### Extracted entries
====
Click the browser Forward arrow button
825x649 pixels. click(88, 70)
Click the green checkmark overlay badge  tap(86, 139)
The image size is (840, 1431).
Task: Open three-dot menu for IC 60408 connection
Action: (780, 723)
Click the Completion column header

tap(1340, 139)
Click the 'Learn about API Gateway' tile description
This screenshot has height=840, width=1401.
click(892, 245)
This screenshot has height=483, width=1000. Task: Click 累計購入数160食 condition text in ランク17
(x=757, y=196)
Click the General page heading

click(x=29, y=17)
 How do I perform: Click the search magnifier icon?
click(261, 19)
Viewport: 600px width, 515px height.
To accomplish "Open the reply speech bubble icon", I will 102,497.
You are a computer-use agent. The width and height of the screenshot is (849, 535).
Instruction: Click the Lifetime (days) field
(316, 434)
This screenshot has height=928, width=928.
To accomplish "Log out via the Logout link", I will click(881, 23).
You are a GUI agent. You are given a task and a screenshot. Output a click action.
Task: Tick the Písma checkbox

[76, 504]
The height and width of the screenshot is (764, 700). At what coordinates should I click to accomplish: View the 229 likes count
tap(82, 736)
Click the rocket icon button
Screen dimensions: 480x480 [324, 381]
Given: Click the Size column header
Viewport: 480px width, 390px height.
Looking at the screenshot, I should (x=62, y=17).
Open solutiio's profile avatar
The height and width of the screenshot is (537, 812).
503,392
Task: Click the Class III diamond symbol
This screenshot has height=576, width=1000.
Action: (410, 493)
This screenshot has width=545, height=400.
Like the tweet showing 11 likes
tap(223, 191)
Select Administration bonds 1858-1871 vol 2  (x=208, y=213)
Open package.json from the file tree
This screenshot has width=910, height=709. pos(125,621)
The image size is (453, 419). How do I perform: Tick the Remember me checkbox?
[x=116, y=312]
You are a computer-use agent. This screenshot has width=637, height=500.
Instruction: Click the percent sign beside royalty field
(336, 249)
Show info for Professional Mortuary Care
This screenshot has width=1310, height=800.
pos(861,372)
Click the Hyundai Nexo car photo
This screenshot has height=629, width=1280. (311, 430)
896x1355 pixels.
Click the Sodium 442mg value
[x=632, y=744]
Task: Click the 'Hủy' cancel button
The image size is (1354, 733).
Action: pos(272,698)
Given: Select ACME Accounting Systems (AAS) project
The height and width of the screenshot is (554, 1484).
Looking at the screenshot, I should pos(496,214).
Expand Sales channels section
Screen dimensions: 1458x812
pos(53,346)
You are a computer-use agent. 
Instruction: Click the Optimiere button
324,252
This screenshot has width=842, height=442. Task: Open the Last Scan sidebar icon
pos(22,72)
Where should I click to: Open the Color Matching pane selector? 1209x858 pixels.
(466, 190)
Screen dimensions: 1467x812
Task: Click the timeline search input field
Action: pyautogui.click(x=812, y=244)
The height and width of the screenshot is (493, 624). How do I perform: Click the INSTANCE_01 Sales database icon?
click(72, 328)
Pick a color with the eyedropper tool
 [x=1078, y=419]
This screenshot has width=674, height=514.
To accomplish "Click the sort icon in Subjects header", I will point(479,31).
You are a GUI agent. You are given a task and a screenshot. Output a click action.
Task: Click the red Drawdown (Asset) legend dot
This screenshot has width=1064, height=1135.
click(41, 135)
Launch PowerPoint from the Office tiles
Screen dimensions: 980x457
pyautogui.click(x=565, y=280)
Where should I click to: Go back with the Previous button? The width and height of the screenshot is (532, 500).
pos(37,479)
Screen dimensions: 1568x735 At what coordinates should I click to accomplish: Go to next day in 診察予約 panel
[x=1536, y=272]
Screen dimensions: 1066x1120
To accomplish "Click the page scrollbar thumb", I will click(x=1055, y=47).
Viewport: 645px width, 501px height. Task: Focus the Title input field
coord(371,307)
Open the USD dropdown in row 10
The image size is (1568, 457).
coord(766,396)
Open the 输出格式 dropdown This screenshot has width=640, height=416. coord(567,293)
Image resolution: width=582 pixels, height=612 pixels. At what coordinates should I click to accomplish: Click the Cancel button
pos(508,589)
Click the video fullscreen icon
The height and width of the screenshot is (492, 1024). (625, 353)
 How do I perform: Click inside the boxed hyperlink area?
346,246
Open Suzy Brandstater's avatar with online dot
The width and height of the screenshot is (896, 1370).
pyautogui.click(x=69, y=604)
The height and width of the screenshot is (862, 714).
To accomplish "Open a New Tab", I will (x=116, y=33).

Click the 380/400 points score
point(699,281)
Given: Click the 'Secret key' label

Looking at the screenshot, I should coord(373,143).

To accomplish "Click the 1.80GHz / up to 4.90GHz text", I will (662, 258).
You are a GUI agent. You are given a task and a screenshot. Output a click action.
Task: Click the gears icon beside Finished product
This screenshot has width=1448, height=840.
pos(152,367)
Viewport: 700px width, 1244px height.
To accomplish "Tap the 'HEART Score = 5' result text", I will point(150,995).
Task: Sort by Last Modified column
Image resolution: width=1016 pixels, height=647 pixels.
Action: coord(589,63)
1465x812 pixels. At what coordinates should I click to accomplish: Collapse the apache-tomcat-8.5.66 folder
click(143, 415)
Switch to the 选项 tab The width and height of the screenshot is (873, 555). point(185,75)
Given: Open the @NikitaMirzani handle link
====
Transcribe the entire listing without a single omission.

### Answer for this exercise
Click the browser Forward arrow button
825x649 pixels. click(88, 70)
Click the green checkmark overlay badge  tap(86, 139)
The image size is (840, 1431).
Task: Open three-dot menu for IC 60408 connection
Action: (780, 723)
Click the Completion column header

tap(1340, 139)
Click the 'Learn about API Gateway' tile description
This screenshot has height=840, width=1401.
click(892, 245)
This screenshot has height=483, width=1000. Task: Click 累計購入数160食 condition text in ランク17
(x=757, y=196)
Click the General page heading

click(x=29, y=17)
 How do I perform: Click the search magnifier icon?
click(261, 19)
Viewport: 600px width, 515px height.
To accomplish "Open the reply speech bubble icon", I will 102,497.
You are a computer-use agent. The width and height of the screenshot is (849, 535).
Instruction: Click the Lifetime (days) field
(316, 434)
This screenshot has height=928, width=928.
To accomplish "Log out via the Logout link", I will click(881, 23).
You are a GUI agent. You are given a task and a screenshot. Output a click action.
Task: Tick the Písma checkbox

[76, 504]
The height and width of the screenshot is (764, 700). At what coordinates should I click to accomplish: View the 229 likes count
tap(82, 736)
Click the rocket icon button
Screen dimensions: 480x480 [324, 381]
Given: Click the Size column header
Viewport: 480px width, 390px height.
Looking at the screenshot, I should (x=62, y=17).
Open solutiio's profile avatar
The height and width of the screenshot is (537, 812).
503,392
Task: Click the Class III diamond symbol
This screenshot has height=576, width=1000.
Action: (410, 493)
This screenshot has width=545, height=400.
Like the tweet showing 11 likes
tap(223, 191)
Select Administration bonds 1858-1871 vol 2  (x=208, y=213)
Open package.json from the file tree
This screenshot has width=910, height=709. pos(125,621)
The image size is (453, 419). How do I perform: Tick the Remember me checkbox?
[x=116, y=312]
You are a computer-use agent. This screenshot has width=637, height=500.
Instruction: Click the percent sign beside royalty field
(336, 249)
Show info for Professional Mortuary Care
This screenshot has width=1310, height=800.
pos(861,372)
Click the Hyundai Nexo car photo
This screenshot has height=629, width=1280. (311, 430)
896x1355 pixels.
Click the Sodium 442mg value
[x=632, y=744]
Task: Click the 'Hủy' cancel button
The image size is (1354, 733).
Action: pos(272,698)
Given: Select ACME Accounting Systems (AAS) project
The height and width of the screenshot is (554, 1484).
Looking at the screenshot, I should pos(496,214).
Expand Sales channels section
Screen dimensions: 1458x812
pos(53,346)
You are a computer-use agent. 
Instruction: Click the Optimiere button
324,252
This screenshot has width=842, height=442. Task: Open the Last Scan sidebar icon
pos(22,72)
Where should I click to: Open the Color Matching pane selector? 1209x858 pixels.
(466, 190)
Screen dimensions: 1467x812
Task: Click the timeline search input field
Action: pyautogui.click(x=812, y=244)
The height and width of the screenshot is (493, 624). How do I perform: Click the INSTANCE_01 Sales database icon?
click(72, 328)
Pick a color with the eyedropper tool
 [x=1078, y=419]
This screenshot has width=674, height=514.
To accomplish "Click the sort icon in Subjects header", I will point(479,31).
You are a GUI agent. You are given a task and a screenshot. Output a click action.
Task: Click the red Drawdown (Asset) legend dot
This screenshot has width=1064, height=1135.
click(41, 135)
Launch PowerPoint from the Office tiles
Screen dimensions: 980x457
pyautogui.click(x=565, y=280)
Where should I click to: Go back with the Previous button? The width and height of the screenshot is (532, 500).
pos(37,479)
Screen dimensions: 1568x735 At what coordinates should I click to accomplish: Go to next day in 診察予約 panel
[x=1536, y=272]
Screen dimensions: 1066x1120
To accomplish "Click the page scrollbar thumb", I will click(x=1055, y=47).
Viewport: 645px width, 501px height. Task: Focus the Title input field
coord(371,307)
Open the USD dropdown in row 10
The image size is (1568, 457).
coord(766,396)
Open the 输出格式 dropdown This screenshot has width=640, height=416. coord(567,293)
Image resolution: width=582 pixels, height=612 pixels. At what coordinates should I click to accomplish: Click the Cancel button
pos(508,589)
Click the video fullscreen icon
The height and width of the screenshot is (492, 1024). (625, 353)
 How do I perform: Click inside the boxed hyperlink area?
346,246
Open Suzy Brandstater's avatar with online dot
The width and height of the screenshot is (896, 1370).
pyautogui.click(x=69, y=604)
The height and width of the screenshot is (862, 714).
To accomplish "Open a New Tab", I will (x=116, y=33).

Click the 380/400 points score
point(699,281)
Given: Click the 'Secret key' label

Looking at the screenshot, I should coord(373,143).

To accomplish "Click the 1.80GHz / up to 4.90GHz text", I will (662, 258).
You are a GUI agent. You are given a task and a screenshot. Output a click action.
Task: Click the gears icon beside Finished product
This screenshot has width=1448, height=840.
pos(152,367)
Viewport: 700px width, 1244px height.
To accomplish "Tap the 'HEART Score = 5' result text", I will point(150,995).
Task: Sort by Last Modified column
Image resolution: width=1016 pixels, height=647 pixels.
Action: coord(589,63)
1465x812 pixels. At what coordinates should I click to accomplish: Collapse the apache-tomcat-8.5.66 folder
click(143, 415)
Switch to the 选项 tab The width and height of the screenshot is (873, 555). point(185,75)
Given: Open the @NikitaMirzani handle link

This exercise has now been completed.